Inzwischen hab ich auch die erste Steigung hinter mir, so dass mir langsam wärmer geworden ist. Hinter Boll ging’s dann richtig bergauf, von oben hatte ich eine schöne Aussicht über Boll und das Worbletal. Drei Heissluftballone hab ich gesehen, scheint wohl gutes Flugwetter zu werden. Der Himmel ist etwas bewölkt, dieses dunstige Gschlirk, wie man hier sagt.

Ab etwa halb acht sind mir die Hunde und ihre Frühaufsteher-Herrchen entgegengekommen. Wobei es doch eher die -Frauchen sind, die selbst (oder gerade) am Wochenende so früh mit ihren Vierbeinern draussen sind.

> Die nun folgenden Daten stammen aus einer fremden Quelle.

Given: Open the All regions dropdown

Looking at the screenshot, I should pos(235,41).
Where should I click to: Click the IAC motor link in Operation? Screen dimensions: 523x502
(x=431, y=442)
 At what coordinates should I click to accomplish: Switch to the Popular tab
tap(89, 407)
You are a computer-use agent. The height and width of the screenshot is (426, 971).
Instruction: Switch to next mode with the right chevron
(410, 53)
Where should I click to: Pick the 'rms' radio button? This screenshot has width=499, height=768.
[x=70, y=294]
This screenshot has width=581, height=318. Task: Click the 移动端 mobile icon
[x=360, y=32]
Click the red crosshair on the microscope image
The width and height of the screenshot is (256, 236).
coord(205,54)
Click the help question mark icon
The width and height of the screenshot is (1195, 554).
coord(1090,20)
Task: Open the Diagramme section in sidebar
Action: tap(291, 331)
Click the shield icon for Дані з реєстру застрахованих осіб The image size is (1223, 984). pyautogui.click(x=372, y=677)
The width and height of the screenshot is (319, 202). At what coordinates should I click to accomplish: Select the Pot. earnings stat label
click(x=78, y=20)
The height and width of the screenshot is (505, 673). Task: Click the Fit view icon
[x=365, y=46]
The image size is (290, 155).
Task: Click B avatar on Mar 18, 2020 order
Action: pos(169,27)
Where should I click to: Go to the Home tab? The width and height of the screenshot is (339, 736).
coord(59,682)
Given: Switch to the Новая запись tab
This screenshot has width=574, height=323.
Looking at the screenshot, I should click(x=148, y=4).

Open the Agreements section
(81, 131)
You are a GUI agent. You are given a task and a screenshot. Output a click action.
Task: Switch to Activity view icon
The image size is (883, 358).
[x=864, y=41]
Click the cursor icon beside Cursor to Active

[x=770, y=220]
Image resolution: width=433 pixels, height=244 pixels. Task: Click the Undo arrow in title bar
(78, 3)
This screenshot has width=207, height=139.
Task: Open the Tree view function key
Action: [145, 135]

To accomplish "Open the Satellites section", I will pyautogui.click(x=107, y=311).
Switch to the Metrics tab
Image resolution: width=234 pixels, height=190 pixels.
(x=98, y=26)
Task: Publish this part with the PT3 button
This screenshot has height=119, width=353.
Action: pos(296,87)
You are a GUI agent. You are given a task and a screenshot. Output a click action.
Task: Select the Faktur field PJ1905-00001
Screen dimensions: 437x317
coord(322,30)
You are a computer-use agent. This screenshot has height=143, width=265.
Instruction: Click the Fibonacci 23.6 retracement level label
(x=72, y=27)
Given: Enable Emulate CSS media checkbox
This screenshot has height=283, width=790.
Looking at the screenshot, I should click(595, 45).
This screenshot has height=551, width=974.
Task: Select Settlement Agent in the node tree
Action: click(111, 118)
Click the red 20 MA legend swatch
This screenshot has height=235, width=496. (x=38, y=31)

Nach einigen Wegweisern, angebotenen Richtungen, und Zeitangaben entschied ich mich mal für die Richtung Lützelflüh. Kenn ich zwar nicht, aber die Richtung passt so ungefähr und ich wollte nicht immer auf der Wanderkarte nachschauen. So bin ich durchs hügelige Emmental gezogen, als ich mich mal umgeblickt habe, konnte ich den Gurten sehen, davor das Aaretal und da davor das Worbletal, in dem ich gestartet bin. Hinauf zum Diepoldhusenegg war ganz schön steil, ging aber im Schatten des Waldes. Das Gschlirk am Himmel hat jetzt den Vorteil, dass die Sonne nicht nicht so runter brennt, es ist auch nicht zu warm.

Mein Rucksack lässt sich gut tragen, das Gewicht ist gut auf Hüfte und Schultern verteilt, er wird auch immer leichter, denn als ich oben am Diepoldshusenegg angekommen war, hatte ich meinen 2 Liter Camelbag schon leergetrunken. Das macht echt Sinn für mich, diesen Trinkschlauch immer griffbereit zu haben. An der Weggabelung stand recht einladend eine Sitzgruppe, aus Baumstämmen geschnitzt, hier hab ich mir einen Tee gekocht. Auf der steilen Wiese nebenan hat der Bauer mit seinem Hund die Rinder hinausgetrieben und die Heissluftballoone haben immer wieder fauchend Feuer gegeben. So lässt sich das spartanische Frühstück genießen. Essen konnte ich noch nicht einkaufen, einen geöffneten Laden hab ich in der Früh noch nicht gefunden. Aber ich komme ja bald nach Lützelflüh…
Dachte ich… Über Wiesen und Felder, mal wieder durch Wald, mal bergauf und dann wieder bergab, mal links herum und wieder rechts weiter kam ich irgendwann durch einen der vielen Höfe auf den Weg hinunter. Ganz hinunter auf die Talsohle. Hier fährt ein Zug, aber ich war noch nicht in Lützelflüh, sondern erst in Schafhausen. Es war noch zeitig, deswegen wollte ich noch nicht von hier wieder abfahren, hab stattdessen auf der Karte den Weg weiter gesucht. Wieder einen steilen Hoger hinauf, Ober drum herum und hinten wieder hinunter war ich dann in Goldbach und auch bald in Lützelflüh angekommen.